What To Expect: Surgery

The days before surgery

To avoid discomfort due to constipation your child may experience after surgery, we recommend starting your child on a gentle laxative regimen 2 days prior to surgery. Please have your child drink one bottle of magnesium citrate (300 mL) once a day for the 2 days prior to the surgical procedure date. In addition, we ask that your child take only clear liquids (i.e. water, juice without pulp, broth, lemonade, gelatin, soup broth) the day prior to the procedure.

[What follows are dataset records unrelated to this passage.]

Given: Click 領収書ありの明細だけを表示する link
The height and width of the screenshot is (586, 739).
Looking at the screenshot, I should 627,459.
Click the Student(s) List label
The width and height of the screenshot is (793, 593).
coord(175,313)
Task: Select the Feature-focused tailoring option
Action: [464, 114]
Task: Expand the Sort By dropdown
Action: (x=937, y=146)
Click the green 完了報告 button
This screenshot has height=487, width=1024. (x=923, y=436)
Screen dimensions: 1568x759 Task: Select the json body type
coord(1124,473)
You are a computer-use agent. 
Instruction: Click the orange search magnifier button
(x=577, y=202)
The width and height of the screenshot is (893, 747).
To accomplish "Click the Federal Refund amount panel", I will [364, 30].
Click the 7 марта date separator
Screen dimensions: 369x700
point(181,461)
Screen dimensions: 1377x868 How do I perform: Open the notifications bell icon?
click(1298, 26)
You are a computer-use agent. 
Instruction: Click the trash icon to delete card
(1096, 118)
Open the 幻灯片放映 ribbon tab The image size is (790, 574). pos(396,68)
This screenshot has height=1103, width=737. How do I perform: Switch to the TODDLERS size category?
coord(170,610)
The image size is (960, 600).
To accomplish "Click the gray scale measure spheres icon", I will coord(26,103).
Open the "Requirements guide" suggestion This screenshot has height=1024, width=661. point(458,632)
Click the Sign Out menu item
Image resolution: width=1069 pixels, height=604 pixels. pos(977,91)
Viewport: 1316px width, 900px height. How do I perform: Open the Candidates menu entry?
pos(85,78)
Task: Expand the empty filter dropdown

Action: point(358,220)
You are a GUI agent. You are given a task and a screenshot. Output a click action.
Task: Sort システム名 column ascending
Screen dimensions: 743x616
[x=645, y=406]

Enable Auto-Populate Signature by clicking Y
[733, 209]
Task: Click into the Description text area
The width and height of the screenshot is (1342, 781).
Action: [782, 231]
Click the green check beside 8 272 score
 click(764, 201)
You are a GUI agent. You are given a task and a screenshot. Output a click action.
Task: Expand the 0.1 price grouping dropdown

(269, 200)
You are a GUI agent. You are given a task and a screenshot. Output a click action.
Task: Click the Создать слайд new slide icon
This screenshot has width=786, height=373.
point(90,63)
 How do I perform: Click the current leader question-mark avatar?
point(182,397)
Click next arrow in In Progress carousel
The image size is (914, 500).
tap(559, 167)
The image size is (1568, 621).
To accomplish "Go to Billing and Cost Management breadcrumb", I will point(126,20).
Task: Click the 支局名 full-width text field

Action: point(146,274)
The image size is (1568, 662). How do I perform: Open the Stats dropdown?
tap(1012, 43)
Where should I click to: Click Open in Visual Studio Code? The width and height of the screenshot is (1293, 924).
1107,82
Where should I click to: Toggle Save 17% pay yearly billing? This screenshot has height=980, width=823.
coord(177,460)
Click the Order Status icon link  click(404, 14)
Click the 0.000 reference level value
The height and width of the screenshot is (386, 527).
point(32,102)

Magnesium citrate may be purchased over the counter at most drug stores and grocery stores.

Before surgery

Once surgery is scheduled, you will be provided with specific information about when and where to arrive for surgery. You will also be contacted for by our anesthesia department to discuss your child’s anesthetic plan and answers any questions you may have. Your child will be given an incentive spirometer (a device used to help keep the lungs healthy after surgery) to practice deep breathing exercises prior to surgery. Please have your child use the incentive spirometer twice daily as directed until the surgery date and upon returning home from surgery. You will be given antiseptic wipes to clean your child’s chest the night before and the morning of surgery to help reduce the risk of infection.

The hospital stay

For most pectus excavatum or pectus carinatum surgical repairs, patients should expect to stay in the hospital for four to seven days. Patients will be able to eat and move around immediately after surgery. During the hospital stay, the goals of care will be to:

  • Optimize pain control
  • Work with physical therapy to develop strategies to transfer and move around comfortably
  • Monitor the incisions to ensure proper healing
  • Practice taking deep breaths using the incentive spirometer to help fully re-expand the lungs after surgery and prevent fluid or mucus build-up that could lead to the development of pneumonia

Pain control methods

We offer a wide variety of pain control options during and after surgery, some not available in most other children’s hospitals.

As expected, we offer cryoablation (freezing of the nerves to block pain receptors) and traditional catheters, including spinal epidurals. We often use a rare, innovative technique called an erector spinae plane (ESP) block, where a catheter is inserted into nearby spinal muscles to continuously infuse local anesthesia, rather than inserting a catheter next to the spinal cord.

The benefits of the ESP block is that it is safer, more effective, and often means a shorter hospital stay over traditional spinal epidurals, which often require a week in the hospital. We also speed up recovery with alternatives to narcotic pain medications after surgery.

At Stanford Medicine Children’s Health, our Pain Management program continually explores new and better ways to manage pain. These often balance traditional methods with complementary medicine, including physical therapy, occupational therapy, intravenous patient-controlled analgesia, acupuncture, biofeedback, cognitive-behavioral techniques, yoga exercises, and much more.

Returning home and follow-up

Your child will be discharged home once his/her pain is well controlled and he/she can move around independently. Your child will be provided with exercises to help aid in your child’s recovery at home. There will be minimal required care for incisions. We will typically see your child for follow-up 1 month, 3 months, 6 months, and 1 year after discharge. We will then arrange for annual follow-up after surgery to evaluate your child’s progress and discuss optimal timing for bar removal.